読む文章:
◆ ◆ ◆ ◆ ◆
2人のお子さんは、移住時は息子さんが8歳、下のお子さんが4歳と、まだまだ言語の学びの途中段階。2023年12月に渡航し、現在ペナン島のインターナショナルスクールに通っています。

 まずはねこ田さんが海外移住を決意した理由を聞いてみました。

「私は8歳の頃、親の都合でアメリカに3年間いた帰国子女です。たった3年ではありますが、日本へ帰国後は、義務教育過程で英語は苦労せず習得できましたし、今も問題なく喋ることができます。こうした成功体験から、『子どもにも海外生活の経験をさせてあげたい』と考えるようになりました。

とはいえ、それはふわっとした感じで、いつまでにと期限を区切っていたわけではありませんでした。でも上の子が私がアメリカに渡った年齢と同じになったことと、コロナ禍が明けて就業形態が変わったことで、仕事も家庭生活も、同時に考え直すようになりました」

◆コロナ禍明けで「もっと子どもと向き合いたい」と思うように

ペナン島にて
 よく、コロナ禍になり働き方や生き方を見直した、という声を耳にします。しかし明けてから改めて考え直すとは、いったい何があったのでしょう。聞いていくと、コロナ禍という変革期をへて、元の生活に戻れないと感じる現実があったようです。
◆ ◆ ◆ ◆ ◆
渡す資料:
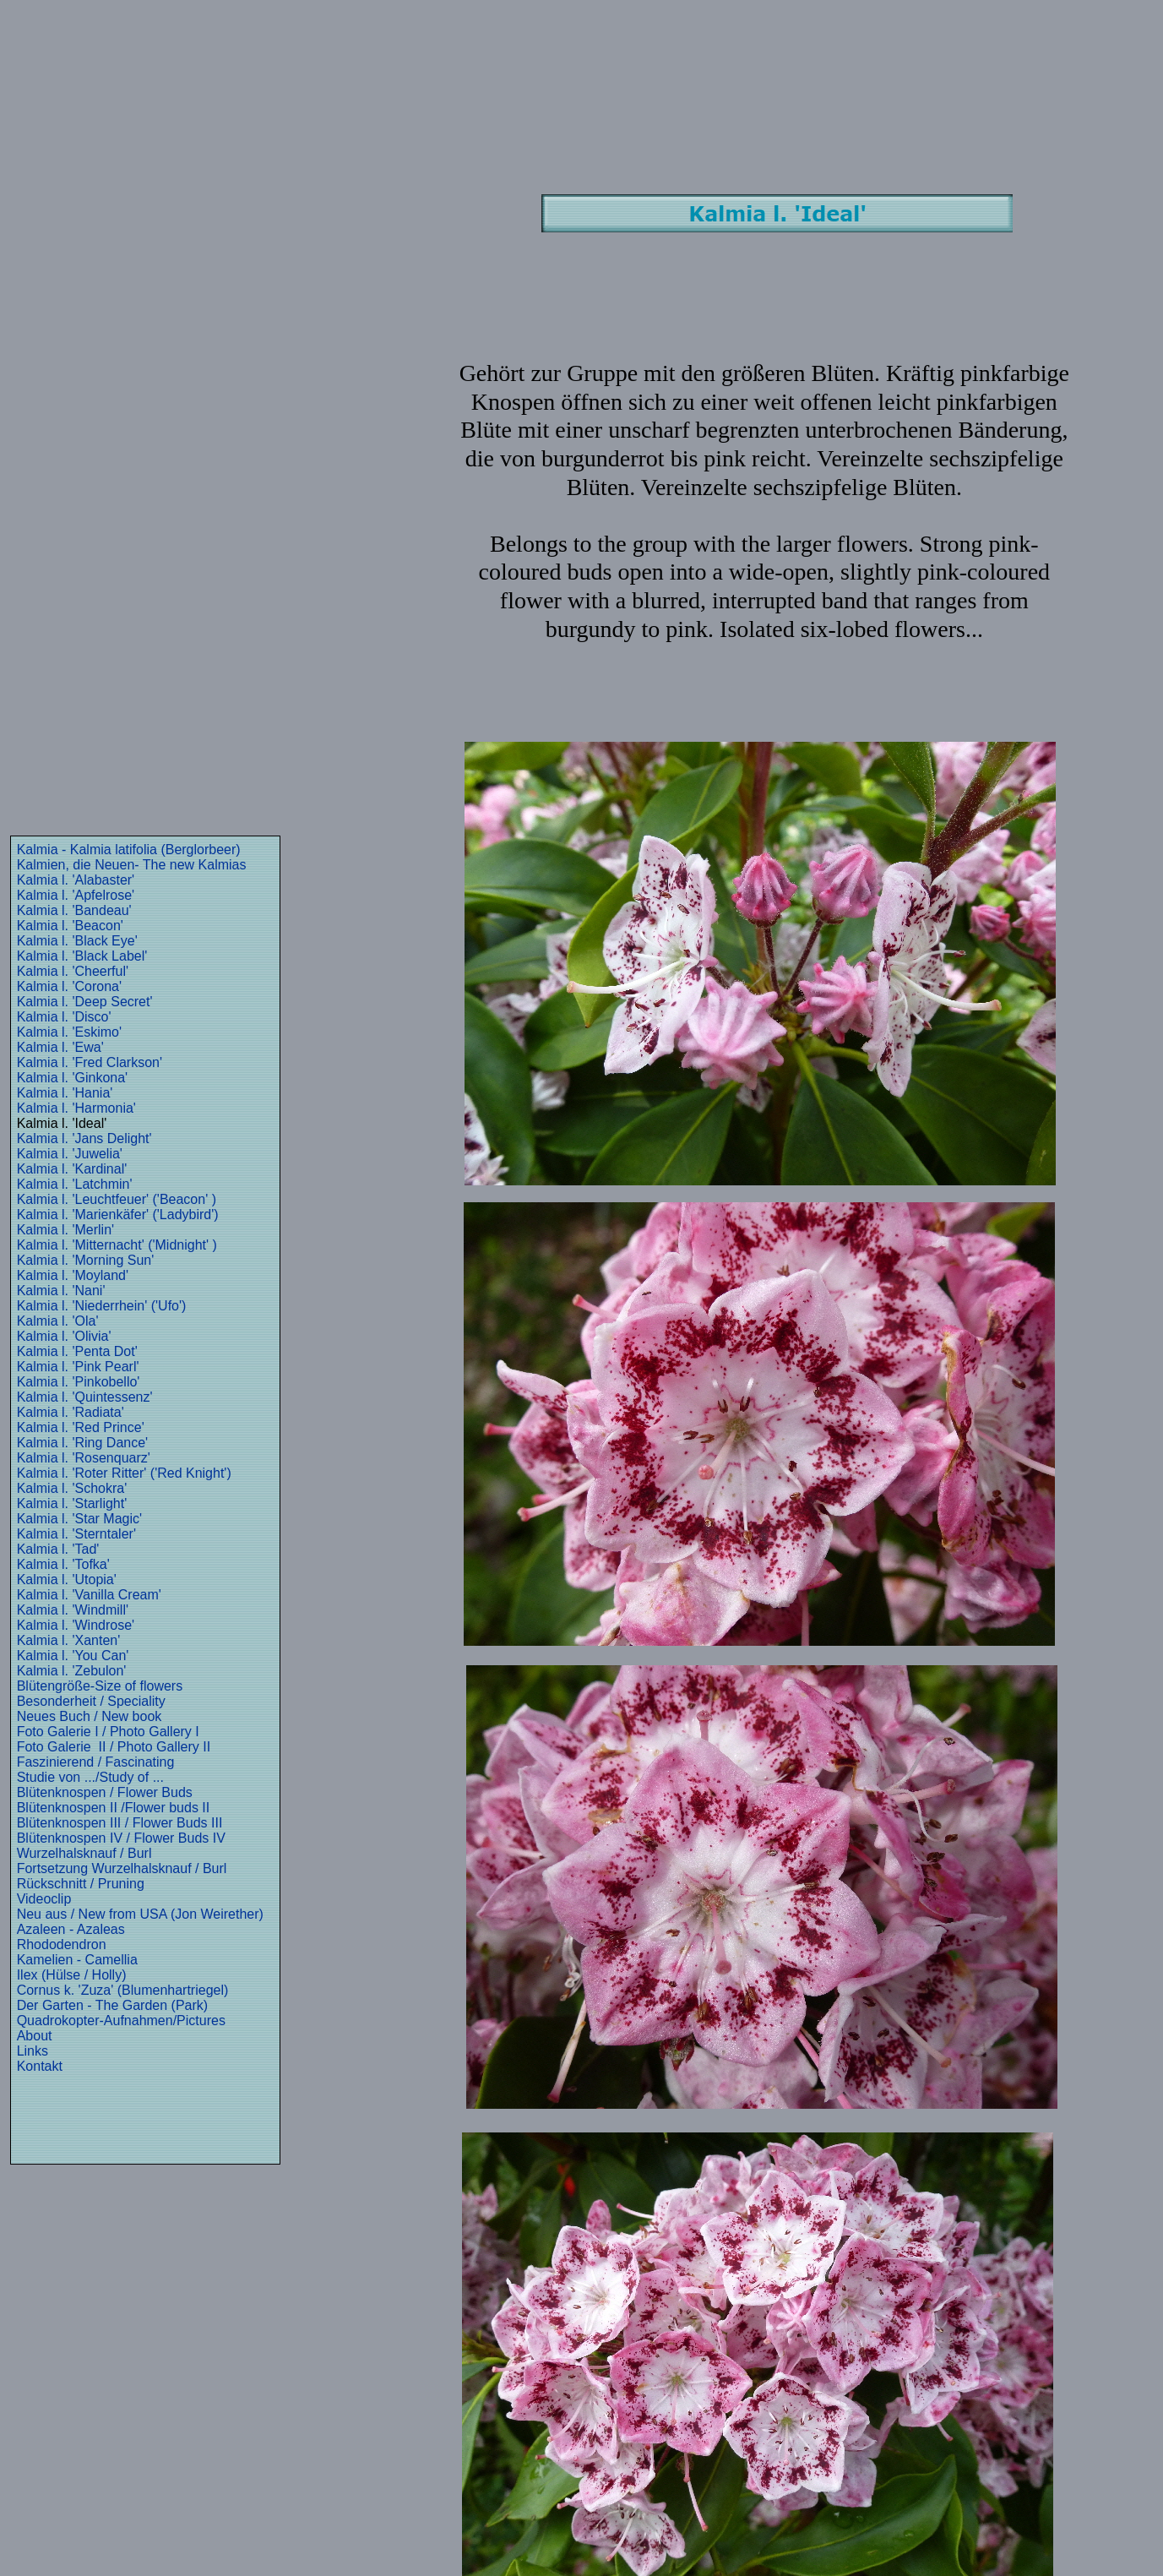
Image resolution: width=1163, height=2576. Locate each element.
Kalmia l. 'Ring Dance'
◆ ◆ ◆ ◆ ◆
やること: 読む文章のうち、「まずはねこ田さんが海外移住を決意した理由を聞いてみました。」から始まって「感じる現実があったようです。」で終わる部分を、一字も変えずに書き写してください。

答え:
まずはねこ田さんが海外移住を決意した理由を聞いてみました。

「私は8歳の頃、親の都合でアメリカに3年間いた帰国子女です。たった3年ではありますが、日本へ帰国後は、義務教育過程で英語は苦労せず習得できましたし、今も問題なく喋ることができます。こうした成功体験から、『子どもにも海外生活の経験をさせてあげたい』と考えるようになりました。

とはいえ、それはふわっとした感じで、いつまでにと期限を区切っていたわけではありませんでした。でも上の子が私がアメリカに渡った年齢と同じになったことと、コロナ禍が明けて就業形態が変わったことで、仕事も家庭生活も、同時に考え直すようになりました」

◆コロナ禍明けで「もっと子どもと向き合いたい」と思うように

ペナン島にて
 よく、コロナ禍になり働き方や生き方を見直した、という声を耳にします。しかし明けてから改めて考え直すとは、いったい何があったのでしょう。聞いていくと、コロナ禍という変革期をへて、元の生活に戻れないと感じる現実があったようです。